» **EXCERPT TO READ**
--------------------------------
IAS 19 (Amendments) "Plan amendment, curtailment or settlement"

The amendments specify how companies determine pension expenses when changes to a defined benefit pension plan occur.

Annual Improvements to IFRS (2015 – 2017 Cycle)

The amendments set out below include changes to four IFRSs.

IFRS 3 "Business combinations"

The amendments clarify that a company remeasures its previously held interest in a joint operation when it obtains control of the business.

IFRS 11 "Joint arrangements"

The amendments clarify that a company does not remeasure its previously held interest in a joint operation when it obtains joint control of the business.

IAS 12 "Income taxes"

The amendments clarify that a company accounts for all income tax consequences of dividend payments in the same way.

IAS 23 "Borrowing costs"

The amendments clarify that a company treats as part of general borrowings any borrowing originally made to develop an asset when the asset is ready for its intended use or sale.

Standards and Interpretations effective for subsequent periods

IFRS 17 "Insurance contracts" (effective for annual periods beginning on or after 1 January 2021)

IFRS 17 has been issued in May 2017 and supersedes IFRS 4. IFRS 17 establishes principles for the recognition, measurement, presentation and disclosure of insurance contracts within the scope of the Standard and its objective is to ensure that an entity provides relevant information that faithfully represents those contracts. The new standard solves the comparison problems created by IFRS 4 by requiring all insurance contracts to be accounted for in a consistent manner. Insurance obligations will be accounted for using current values instead of historical cost. The standard has not yet been endorsed by the EU.

IFRS 3 (Amendments) "Definition of a business" (effective for annual periods beginning on or after 1 January 2020)

The amended definition emphasises that the output of a business is to provide goods and services to customers, whereas the previous definition focused on returns in the form of dividends, lower costs or other economic benefits to investors and others. The amendments have not yet been endorsed by the EU.

IAS 1 and IAS 8 (Amendments) "Definition of a material" (effective for annual periods beginning on or after 1 January 2020)
--------------------------------
» **INSTRUCTION 1**
Reproduce the accounting standards excerpt from "IAS 19 (Amendments)" to "(2015 – 2017 Cycle)" word for word.
» **INSTRUCTION 2**
In the accounting standards excerpt, which standard does IFRS 17 supersede?
The lines that follow have nothing to do with the accounting standards excerpt.

» **RAW DATA**
--------------------------------
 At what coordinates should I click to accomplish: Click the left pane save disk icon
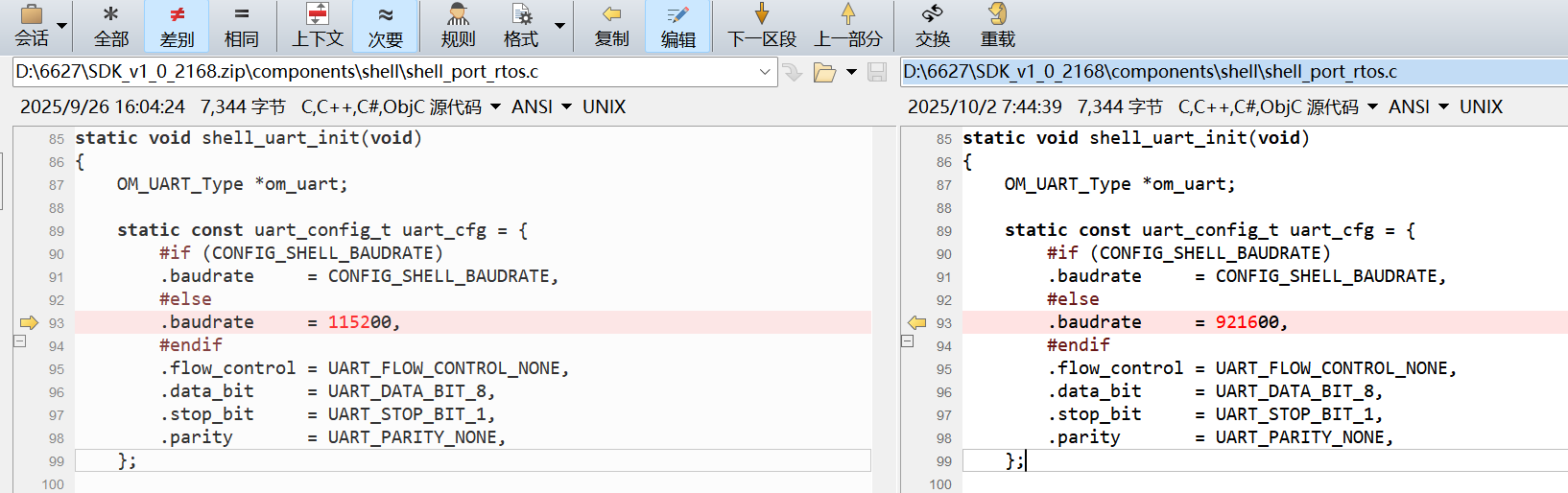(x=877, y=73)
--------------------------------
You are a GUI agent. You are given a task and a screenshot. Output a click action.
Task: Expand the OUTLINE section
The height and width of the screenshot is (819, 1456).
--------------------------------
» **FULL ANSWER 1**
IAS 19 (Amendments) "Plan amendment, curtailment or settlement"

The amendments specify how companies determine pension expenses when changes to a defined benefit pension plan occur.

Annual Improvements to IFRS (2015 – 2017 Cycle)

» **FULL ANSWER 2**
IFRS 4